メイド服を着た猫耳少女ことシアは、その小さな体で俊敏に動き、カップにコーヒーを注いでは配っていく。
「エリシア様!…クラシル様!…神子様!…」
明るく、楽しげに配膳していくシアの姿は、見る者の心を和ませる。
とは言っても、この3人に配膳する時だけだ。
その後は…、
「エロ助!
いつまで神子様を待たせるですか!
さっさと座るですよ!
ギョロ目!
ギョロ目も、コーヒー飲みたいですか?」
先程までの明るい表情はそのままに…、悪口とも取れる呼び方で、シアがトウヤと棗に呼び掛ける。
そんなシアに向かって、トウヤはやれやれと言いたげに首を振り、棗は「誰がギョロ目だ~」と相も変わらず言い返しながら、シアからコーヒーを受け取っていた。
トウヤは、ミリィに粉々にされた椅子の代わりに、近くにあった椅子を、耳障りな音を立てながら引きずってクラシルの隣に座り、ミリィはエリシアの隣に腰掛けた。
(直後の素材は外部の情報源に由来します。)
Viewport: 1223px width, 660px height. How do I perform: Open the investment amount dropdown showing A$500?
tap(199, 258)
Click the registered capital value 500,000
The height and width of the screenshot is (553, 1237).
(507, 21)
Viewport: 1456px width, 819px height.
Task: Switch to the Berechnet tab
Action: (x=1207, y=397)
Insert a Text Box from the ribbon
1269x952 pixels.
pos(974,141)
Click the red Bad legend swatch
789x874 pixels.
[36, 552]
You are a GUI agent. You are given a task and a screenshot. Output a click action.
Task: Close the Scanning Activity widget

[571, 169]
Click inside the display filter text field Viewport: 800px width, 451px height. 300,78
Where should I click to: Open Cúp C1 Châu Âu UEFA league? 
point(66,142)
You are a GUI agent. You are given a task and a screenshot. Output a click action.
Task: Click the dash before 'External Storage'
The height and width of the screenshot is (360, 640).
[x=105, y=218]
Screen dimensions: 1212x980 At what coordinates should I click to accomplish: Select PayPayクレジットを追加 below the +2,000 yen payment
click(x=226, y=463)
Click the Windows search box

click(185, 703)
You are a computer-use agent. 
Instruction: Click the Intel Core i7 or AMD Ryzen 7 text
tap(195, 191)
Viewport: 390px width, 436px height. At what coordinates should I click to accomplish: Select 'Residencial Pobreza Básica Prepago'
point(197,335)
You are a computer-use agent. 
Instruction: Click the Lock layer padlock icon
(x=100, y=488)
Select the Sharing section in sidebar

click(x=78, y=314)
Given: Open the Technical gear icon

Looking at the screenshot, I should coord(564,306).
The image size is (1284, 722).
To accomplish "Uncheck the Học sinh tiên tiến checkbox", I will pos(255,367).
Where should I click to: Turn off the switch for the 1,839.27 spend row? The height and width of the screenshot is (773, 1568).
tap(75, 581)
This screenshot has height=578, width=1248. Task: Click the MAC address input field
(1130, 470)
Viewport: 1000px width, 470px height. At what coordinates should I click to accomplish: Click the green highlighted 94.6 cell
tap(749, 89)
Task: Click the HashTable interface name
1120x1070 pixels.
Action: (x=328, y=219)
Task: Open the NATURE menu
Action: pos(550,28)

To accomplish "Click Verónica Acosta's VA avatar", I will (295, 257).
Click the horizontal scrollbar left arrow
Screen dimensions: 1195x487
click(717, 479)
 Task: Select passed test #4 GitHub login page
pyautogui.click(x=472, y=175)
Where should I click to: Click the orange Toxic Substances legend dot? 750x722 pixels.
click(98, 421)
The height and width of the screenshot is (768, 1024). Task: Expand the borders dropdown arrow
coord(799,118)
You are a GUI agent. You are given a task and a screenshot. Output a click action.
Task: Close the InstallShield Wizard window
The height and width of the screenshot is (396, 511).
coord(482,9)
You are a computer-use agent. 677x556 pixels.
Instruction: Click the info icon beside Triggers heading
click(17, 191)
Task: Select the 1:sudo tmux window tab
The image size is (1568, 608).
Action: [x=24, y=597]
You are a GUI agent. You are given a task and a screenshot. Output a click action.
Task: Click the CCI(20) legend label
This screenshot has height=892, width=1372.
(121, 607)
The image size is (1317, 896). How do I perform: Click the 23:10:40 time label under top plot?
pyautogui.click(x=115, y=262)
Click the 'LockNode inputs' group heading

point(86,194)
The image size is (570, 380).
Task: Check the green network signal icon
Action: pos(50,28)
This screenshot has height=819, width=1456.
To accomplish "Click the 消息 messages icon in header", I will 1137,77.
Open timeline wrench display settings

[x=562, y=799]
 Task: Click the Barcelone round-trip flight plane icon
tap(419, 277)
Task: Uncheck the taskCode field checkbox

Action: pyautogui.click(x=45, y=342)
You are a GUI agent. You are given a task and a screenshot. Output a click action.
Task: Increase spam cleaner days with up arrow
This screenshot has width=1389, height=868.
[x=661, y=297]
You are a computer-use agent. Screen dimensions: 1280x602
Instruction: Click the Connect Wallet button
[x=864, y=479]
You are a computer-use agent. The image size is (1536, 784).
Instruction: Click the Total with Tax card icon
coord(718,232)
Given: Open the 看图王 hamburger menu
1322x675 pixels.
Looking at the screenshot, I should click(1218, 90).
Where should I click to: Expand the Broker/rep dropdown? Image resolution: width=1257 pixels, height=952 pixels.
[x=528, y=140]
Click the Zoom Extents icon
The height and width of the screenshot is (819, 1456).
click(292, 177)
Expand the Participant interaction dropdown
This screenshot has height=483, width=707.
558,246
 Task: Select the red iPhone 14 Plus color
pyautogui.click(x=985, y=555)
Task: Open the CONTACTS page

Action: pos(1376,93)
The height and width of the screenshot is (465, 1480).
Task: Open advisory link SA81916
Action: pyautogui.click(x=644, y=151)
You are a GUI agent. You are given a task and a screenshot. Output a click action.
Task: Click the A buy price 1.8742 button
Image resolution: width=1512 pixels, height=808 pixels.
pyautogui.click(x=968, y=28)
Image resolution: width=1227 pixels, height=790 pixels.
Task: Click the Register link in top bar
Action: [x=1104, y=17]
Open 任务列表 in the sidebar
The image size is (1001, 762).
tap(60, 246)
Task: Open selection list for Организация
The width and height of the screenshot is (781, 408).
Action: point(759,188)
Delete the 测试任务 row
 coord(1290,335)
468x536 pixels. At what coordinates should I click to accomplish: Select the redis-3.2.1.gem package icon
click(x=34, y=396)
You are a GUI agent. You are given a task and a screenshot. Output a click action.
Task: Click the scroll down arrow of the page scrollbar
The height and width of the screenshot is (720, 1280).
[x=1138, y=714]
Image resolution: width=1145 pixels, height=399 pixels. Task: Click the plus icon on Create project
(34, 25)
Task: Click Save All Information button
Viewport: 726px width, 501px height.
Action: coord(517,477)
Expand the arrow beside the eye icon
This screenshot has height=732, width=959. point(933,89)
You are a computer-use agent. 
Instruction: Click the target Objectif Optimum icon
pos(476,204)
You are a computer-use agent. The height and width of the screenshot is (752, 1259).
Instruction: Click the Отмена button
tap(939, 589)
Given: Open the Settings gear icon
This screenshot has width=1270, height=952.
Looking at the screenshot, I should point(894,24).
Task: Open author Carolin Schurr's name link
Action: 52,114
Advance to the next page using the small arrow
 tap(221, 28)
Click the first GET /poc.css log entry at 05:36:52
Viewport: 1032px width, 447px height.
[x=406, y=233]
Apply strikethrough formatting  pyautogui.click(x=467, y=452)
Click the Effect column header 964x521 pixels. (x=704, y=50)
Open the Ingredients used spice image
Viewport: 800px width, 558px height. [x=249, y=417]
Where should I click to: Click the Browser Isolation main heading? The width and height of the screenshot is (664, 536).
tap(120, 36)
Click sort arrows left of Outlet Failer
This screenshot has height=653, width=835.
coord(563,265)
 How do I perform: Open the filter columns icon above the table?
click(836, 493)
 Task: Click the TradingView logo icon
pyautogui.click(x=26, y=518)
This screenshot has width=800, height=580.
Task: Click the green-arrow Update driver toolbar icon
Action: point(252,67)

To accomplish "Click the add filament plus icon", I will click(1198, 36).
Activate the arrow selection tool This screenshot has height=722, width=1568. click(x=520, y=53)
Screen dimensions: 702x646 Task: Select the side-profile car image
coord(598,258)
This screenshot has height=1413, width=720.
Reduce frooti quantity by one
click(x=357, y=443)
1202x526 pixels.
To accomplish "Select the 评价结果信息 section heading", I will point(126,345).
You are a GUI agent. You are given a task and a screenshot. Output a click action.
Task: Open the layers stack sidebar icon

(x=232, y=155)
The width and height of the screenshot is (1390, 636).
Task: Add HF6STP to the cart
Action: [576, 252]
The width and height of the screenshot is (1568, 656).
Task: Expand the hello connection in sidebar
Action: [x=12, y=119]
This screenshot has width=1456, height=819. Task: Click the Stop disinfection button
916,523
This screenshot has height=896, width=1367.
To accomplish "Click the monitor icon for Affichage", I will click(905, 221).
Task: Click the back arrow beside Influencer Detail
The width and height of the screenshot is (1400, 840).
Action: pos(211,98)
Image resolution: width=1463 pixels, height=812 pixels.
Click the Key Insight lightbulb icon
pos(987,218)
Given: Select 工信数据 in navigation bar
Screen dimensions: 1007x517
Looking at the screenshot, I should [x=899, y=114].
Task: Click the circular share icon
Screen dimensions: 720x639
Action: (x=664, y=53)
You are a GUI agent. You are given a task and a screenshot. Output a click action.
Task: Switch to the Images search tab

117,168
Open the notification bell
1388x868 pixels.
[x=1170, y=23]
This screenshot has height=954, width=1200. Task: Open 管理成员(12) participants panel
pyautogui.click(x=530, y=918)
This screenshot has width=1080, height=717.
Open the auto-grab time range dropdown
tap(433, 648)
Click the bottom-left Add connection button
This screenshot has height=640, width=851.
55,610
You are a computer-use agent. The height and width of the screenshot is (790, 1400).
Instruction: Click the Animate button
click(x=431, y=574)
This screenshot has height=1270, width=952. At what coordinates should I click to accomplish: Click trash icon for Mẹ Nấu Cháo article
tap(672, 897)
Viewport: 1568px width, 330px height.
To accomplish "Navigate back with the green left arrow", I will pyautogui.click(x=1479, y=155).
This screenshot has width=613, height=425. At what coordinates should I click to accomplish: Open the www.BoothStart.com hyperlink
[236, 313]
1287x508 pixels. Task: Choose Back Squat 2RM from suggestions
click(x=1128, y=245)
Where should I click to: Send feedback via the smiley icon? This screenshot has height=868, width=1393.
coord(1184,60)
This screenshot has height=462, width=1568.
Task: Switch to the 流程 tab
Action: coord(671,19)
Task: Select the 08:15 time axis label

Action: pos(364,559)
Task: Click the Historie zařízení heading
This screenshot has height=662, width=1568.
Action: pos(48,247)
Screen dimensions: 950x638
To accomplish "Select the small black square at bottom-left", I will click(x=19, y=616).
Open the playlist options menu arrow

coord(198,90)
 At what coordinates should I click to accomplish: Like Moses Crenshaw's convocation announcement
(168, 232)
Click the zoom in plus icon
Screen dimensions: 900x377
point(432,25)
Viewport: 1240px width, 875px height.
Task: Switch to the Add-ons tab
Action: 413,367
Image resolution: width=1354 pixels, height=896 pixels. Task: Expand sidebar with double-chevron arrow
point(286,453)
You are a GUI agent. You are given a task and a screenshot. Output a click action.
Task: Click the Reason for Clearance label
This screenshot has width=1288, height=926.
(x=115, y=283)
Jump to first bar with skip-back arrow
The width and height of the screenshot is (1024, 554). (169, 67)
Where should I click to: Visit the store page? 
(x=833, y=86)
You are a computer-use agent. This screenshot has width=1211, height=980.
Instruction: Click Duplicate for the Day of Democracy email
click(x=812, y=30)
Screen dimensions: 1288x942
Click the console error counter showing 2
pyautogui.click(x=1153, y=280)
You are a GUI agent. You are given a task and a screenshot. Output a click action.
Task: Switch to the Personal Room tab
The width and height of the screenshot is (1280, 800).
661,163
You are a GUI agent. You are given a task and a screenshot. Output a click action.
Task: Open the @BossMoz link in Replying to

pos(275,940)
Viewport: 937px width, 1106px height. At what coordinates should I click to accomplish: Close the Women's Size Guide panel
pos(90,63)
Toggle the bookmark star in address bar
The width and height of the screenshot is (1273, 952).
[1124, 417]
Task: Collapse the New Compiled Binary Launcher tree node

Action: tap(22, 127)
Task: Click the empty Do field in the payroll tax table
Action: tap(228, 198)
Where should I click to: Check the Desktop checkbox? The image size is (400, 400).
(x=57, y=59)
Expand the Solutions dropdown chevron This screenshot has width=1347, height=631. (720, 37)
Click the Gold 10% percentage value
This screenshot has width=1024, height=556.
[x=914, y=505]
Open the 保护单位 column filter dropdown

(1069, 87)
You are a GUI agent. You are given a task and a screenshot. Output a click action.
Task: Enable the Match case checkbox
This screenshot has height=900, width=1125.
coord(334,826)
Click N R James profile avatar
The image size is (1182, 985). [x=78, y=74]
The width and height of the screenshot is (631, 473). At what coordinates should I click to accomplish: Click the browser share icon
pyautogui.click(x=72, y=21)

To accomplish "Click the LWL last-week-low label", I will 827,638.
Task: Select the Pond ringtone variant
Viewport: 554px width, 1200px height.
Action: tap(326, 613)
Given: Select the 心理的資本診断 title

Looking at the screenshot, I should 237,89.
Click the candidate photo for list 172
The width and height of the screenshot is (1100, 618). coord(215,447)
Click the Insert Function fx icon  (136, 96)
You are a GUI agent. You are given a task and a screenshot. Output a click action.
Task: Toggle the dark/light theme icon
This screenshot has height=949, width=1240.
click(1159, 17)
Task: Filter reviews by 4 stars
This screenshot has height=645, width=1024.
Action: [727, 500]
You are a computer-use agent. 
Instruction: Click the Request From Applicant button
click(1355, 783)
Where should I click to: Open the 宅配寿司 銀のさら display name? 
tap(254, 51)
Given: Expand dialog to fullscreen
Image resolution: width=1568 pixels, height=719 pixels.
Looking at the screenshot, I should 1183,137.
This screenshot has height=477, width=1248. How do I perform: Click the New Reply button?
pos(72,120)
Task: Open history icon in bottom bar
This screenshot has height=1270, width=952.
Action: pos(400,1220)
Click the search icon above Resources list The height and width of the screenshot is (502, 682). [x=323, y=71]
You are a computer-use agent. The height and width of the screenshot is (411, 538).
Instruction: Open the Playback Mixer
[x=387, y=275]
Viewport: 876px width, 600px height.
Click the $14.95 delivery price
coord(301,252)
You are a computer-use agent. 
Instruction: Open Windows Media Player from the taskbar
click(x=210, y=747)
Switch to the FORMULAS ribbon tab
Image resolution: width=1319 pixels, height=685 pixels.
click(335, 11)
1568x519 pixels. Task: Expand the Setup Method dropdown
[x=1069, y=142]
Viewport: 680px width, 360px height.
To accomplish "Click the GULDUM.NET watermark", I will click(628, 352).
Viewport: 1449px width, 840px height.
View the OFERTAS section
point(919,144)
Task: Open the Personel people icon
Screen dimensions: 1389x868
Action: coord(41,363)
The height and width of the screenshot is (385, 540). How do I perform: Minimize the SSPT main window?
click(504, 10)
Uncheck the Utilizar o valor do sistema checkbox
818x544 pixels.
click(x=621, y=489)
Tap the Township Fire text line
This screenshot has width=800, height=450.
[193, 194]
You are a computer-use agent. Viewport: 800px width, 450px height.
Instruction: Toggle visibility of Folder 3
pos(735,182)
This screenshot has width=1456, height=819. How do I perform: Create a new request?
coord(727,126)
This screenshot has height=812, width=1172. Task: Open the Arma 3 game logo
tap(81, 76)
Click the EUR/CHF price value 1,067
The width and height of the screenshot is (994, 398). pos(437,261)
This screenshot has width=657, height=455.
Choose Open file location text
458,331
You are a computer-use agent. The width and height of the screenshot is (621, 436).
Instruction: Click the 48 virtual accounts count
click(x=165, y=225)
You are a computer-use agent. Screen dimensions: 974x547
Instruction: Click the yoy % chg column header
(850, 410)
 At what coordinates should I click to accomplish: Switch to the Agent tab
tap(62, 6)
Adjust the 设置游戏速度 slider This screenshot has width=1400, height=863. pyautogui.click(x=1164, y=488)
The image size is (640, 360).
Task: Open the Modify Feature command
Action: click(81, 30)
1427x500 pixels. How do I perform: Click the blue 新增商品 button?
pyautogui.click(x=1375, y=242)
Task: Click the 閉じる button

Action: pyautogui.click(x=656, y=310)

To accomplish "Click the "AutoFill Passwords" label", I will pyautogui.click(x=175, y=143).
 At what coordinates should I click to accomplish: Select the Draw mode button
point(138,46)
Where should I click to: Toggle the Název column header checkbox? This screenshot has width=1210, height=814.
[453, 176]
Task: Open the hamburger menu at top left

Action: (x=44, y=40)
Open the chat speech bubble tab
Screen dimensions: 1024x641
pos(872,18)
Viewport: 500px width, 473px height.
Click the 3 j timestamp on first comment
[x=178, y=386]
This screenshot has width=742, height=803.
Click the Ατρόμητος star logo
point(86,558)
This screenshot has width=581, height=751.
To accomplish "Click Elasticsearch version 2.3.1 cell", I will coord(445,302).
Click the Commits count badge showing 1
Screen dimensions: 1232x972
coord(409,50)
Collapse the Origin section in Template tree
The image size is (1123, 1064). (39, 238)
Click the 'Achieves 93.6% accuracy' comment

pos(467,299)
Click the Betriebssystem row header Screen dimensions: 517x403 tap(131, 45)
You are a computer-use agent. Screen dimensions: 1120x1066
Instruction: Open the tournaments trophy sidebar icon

今、トウヤの目の前にはミリィが作った朝食が置かれている。
今日の朝食は、焼きそばだ。
「では…いただきます!」
箸を持ちながら、ミリィに向かって両手を合わせたトウヤは、麺を口に運ぶ。
「……どう?
美味しい?」
自信があるのか、トウヤの前に座るミリィが、期待に目を輝かせながら尋ねてくる。
「うん…俺には、ちょっと塩辛いけど、美味いよ!」
そのトウヤの答えに、エリシアやクラシルだけでなく、周りにいた棗やシアまでもが驚いたように声をもらす。
ミリィは、そんな周りの反応など気にしていないらしく、少し不満げな顔をしている。
「まだ塩辛く感じるの?
薄味にしたつもりなのに…」
どうやら「美味い」と言ったトウヤの言葉より、その前の「ちょっと塩辛い」と言った言葉の方が、ミリィには重要らしい。
トウヤは、嬉しそうに笑いながらミリィに言った。
「そんな、不満そうな顔しないでくれよ。
これは俺の好みの問題だし、ミリィの料理は十分美味いよ。
結婚したばかりの時は、炭だった料理が、今は美味い料理を作れるようになったんだから、それだけでも俺は『凄い事だ』って思うよ。」
嬉しそうにそう語るトウヤに、ミリィ以外の仲間達が大きく肯いている。
特に棗などは、口元に手を当ててニヤニヤ笑いながら「あの炭になった料理はね~」と、ミリィをからかってくる。